Price and cost are rarely related as we continue to withdraw from the planetary ATM. I mean, who in their right mind would complain about having money to burn? Things are perfect just the way they are.

Private property is now considered legal tender, and because of this open space is seen as a wasteful use of resources. Prop B failed because it makes no economic sense to leave land alone. To afford your piece of property you have to exploit it. Things need to shift 180 degrees. Development should be taxed, and open space should get the tax breaks. How is that for a concept?

Considering that profit is a human construct, to expect nature to pay it's own way is rather like asking humans beings to take only their share.

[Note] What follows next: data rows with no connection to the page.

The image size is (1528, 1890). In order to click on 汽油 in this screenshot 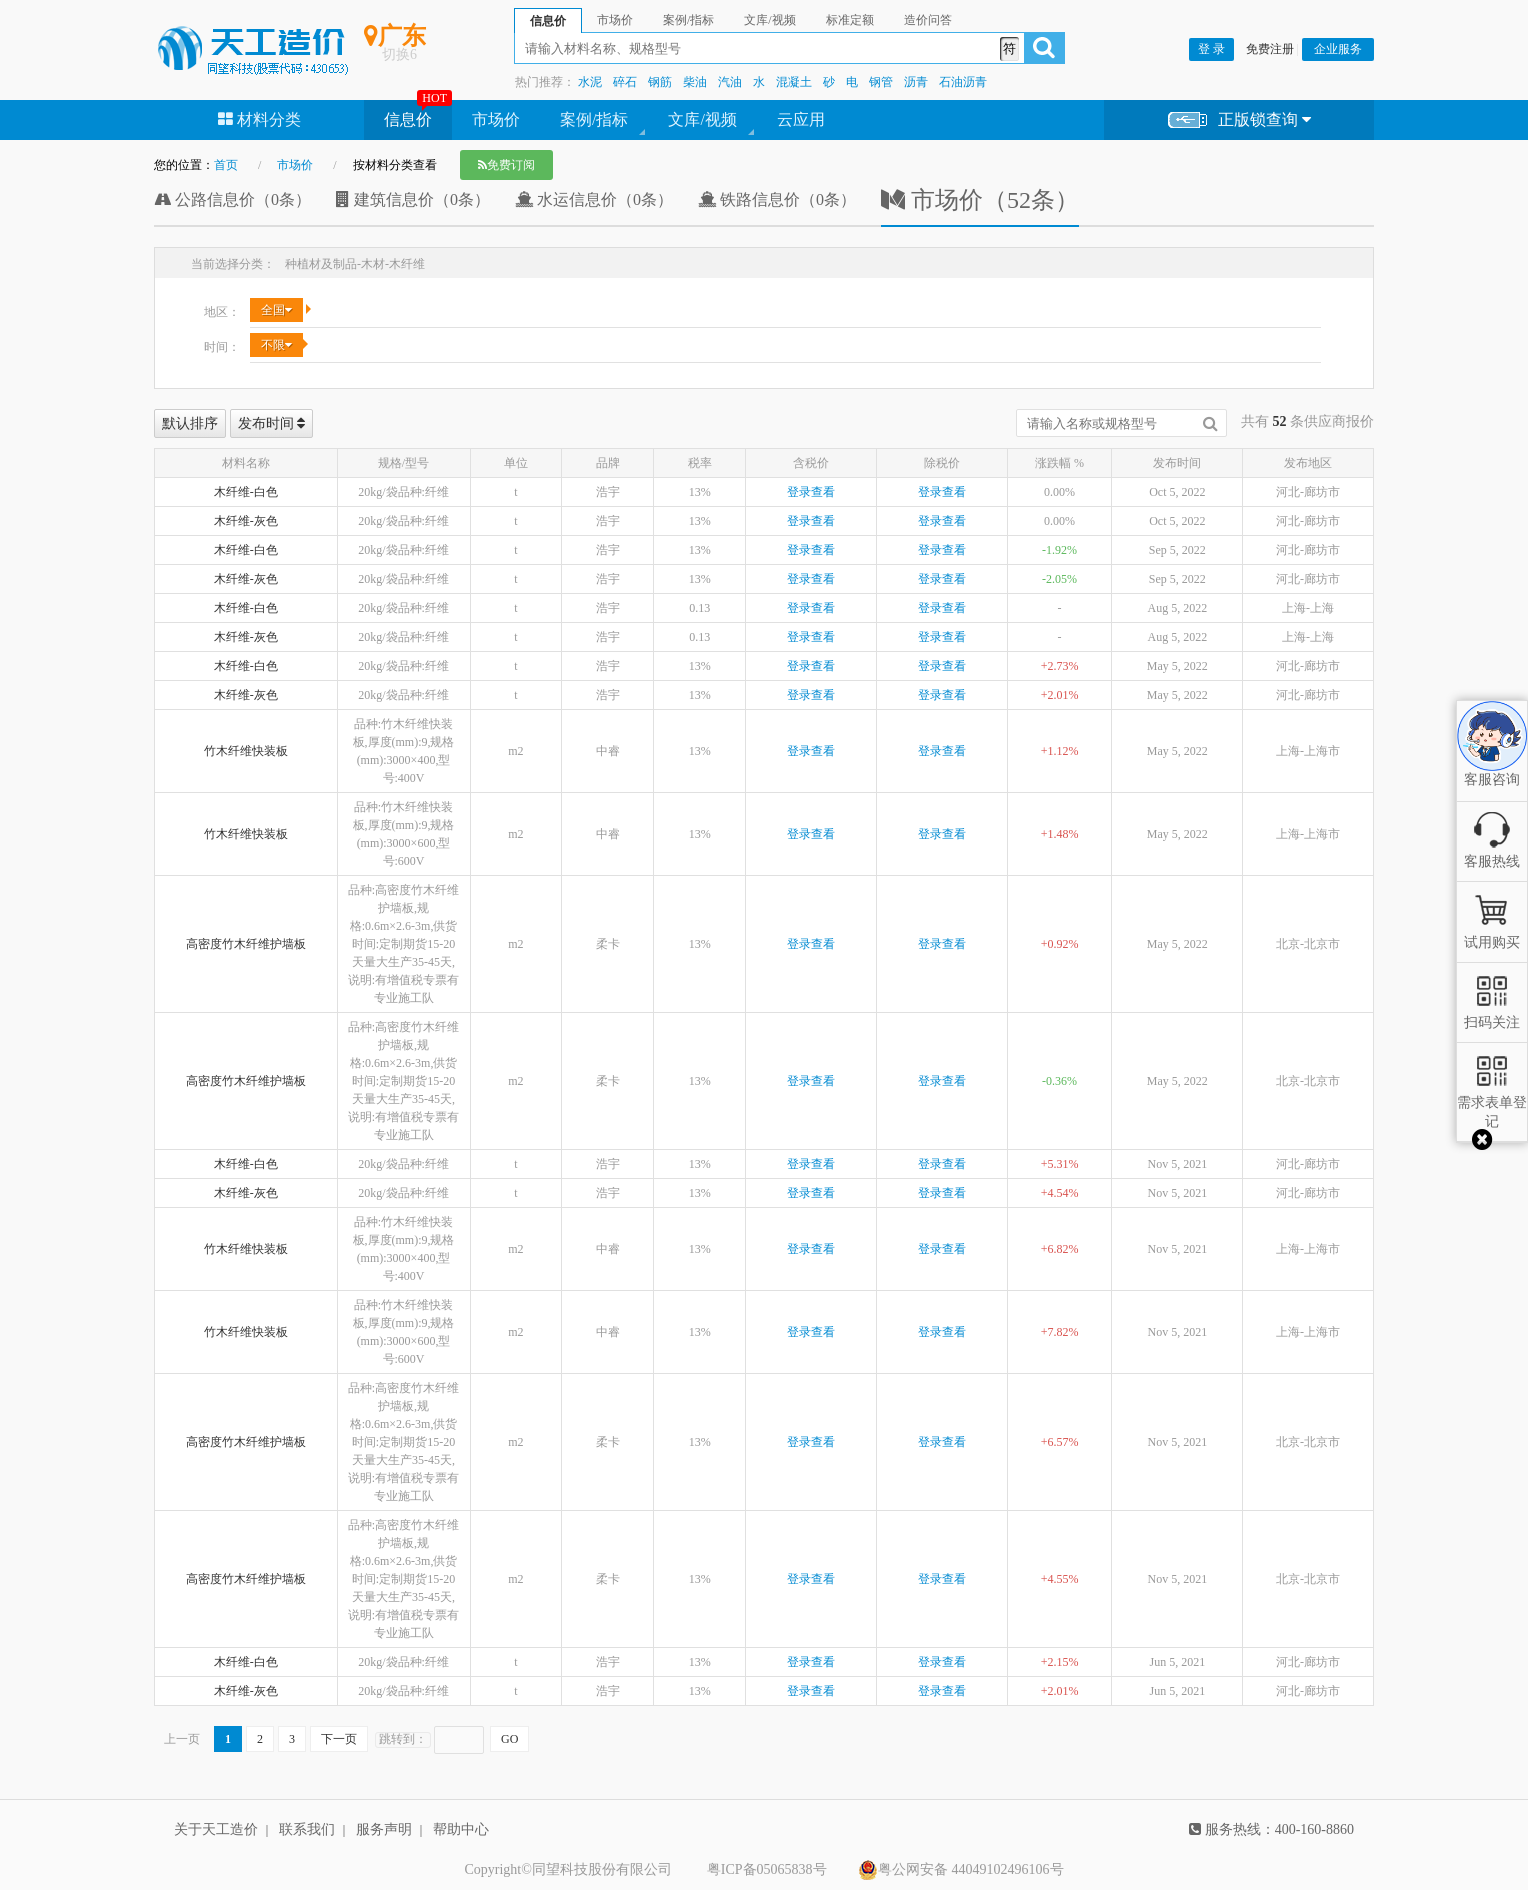, I will do `click(730, 82)`.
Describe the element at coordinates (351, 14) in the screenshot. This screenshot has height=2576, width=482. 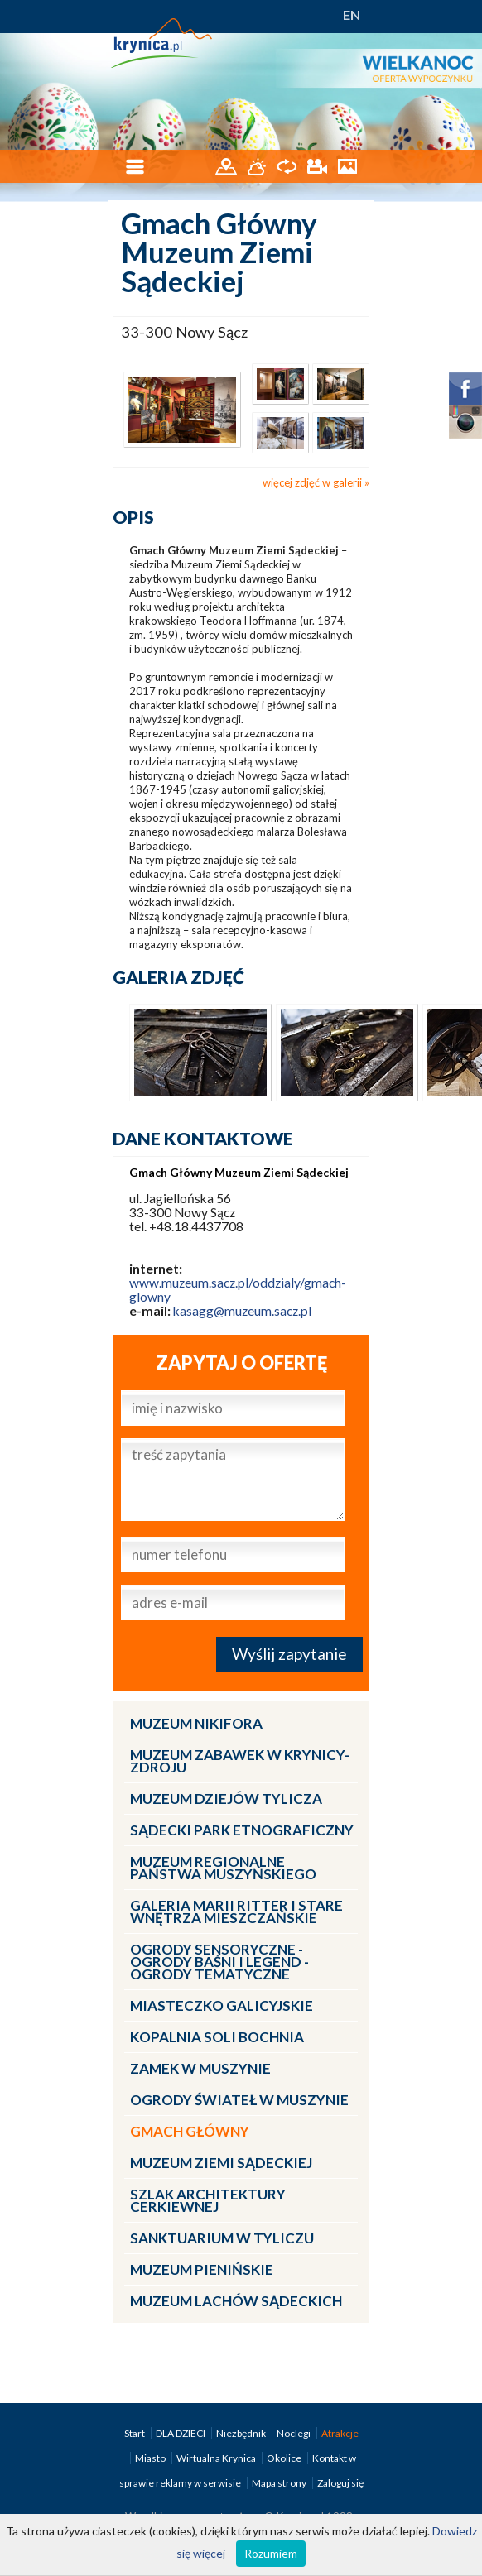
I see `EN` at that location.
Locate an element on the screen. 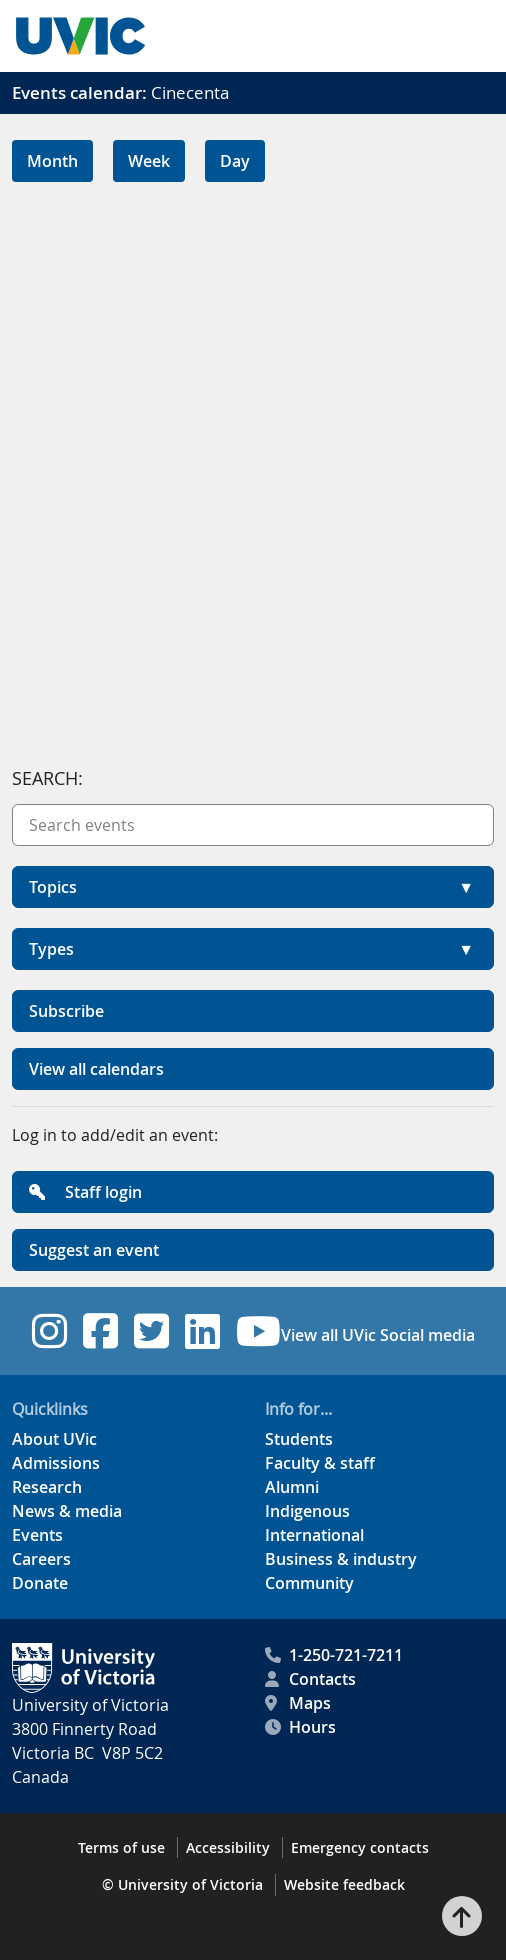 This screenshot has height=1960, width=506. International [International footer link] is located at coordinates (314, 1535).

The reason I supported the Rural Heritage and Watershed Initiative was because I felt that we should make do with the space we already inhabit. If our populations continue to grow, it is time to start stacking. As odd as this may seem, there are other species on this planet, and they too need a place to live. And I'm not talking about zoos.

So, now that I am done wallowing in my upset, let's look at the positive outcomes of the recent election. Barbara Boxer was returned to the Senate. Gray Davis saved us from the cluelessness of another Republican Governor. In the races for Governor and Lieutenant Governor, the Green Party candidates came in third with 3 percent of the vote. Not bad for a bunch of tree huggers. The German Greens are proof of what we can achieve. It is just a matter of time.

Here in coastal North County we had the sense to elect individuals such as Dennis Holz and Christy Guerin to the Encinitas City Council, and re-elect Mark Whitehead in Del Mar. As for Oceanside and Carlsbad, all the pro-development incumbents were re-elected so we can assume those cities will continue to build their tourist traps at the rest of our expense.

At least in coastal North County south of Carlsbad, that is we are beginning to rethink our priorities. That is a good thing. By concentrating on improving our quality of life, instead of the quantity of lives, we will save ourselves from the discomfort that always follows gluttony. Manchester Resort and Lego Land are temples of consumption that the rest of us will have to live with. Oh sure, they look good on paper, but with the profit comes the pain. I just hope Del Mar, Encinitas, and Solana Beach can be spared the indignity of Anaheim, which Oceanside and Carlsbad seem to be courting.

In the City of San Diego, Prop C will change the face of downtown. This, ladies and gentlemen, is what high density can offer. Padre fans are going to have to take mass transit if the don't want to spend the first three innings looking for a place to park. I also applaud the work of those who worked on getting Props K, M, and N passed. This just goes to show what can be accomplished when environmental and development communities come together.

Now that we have made some gains, we have to make sure our momentum stays focused. We have a lot of messes to clean up. We must continue to work at shifting the paradigm, and to do this those of us who have been denied a place at the table must come forward to help those we elected to office. First up, there is a meeting at Encinitas City Hall on November 19th at 7:00 PM in the Poinsettia Room. On the agenda is the daylighting of Cottonwood Creek. Here is a chance to make sure environmental restoration is part of the new status quo.

Hope springs eternal, now if we only can get Cottonwood Creek to spring back to life.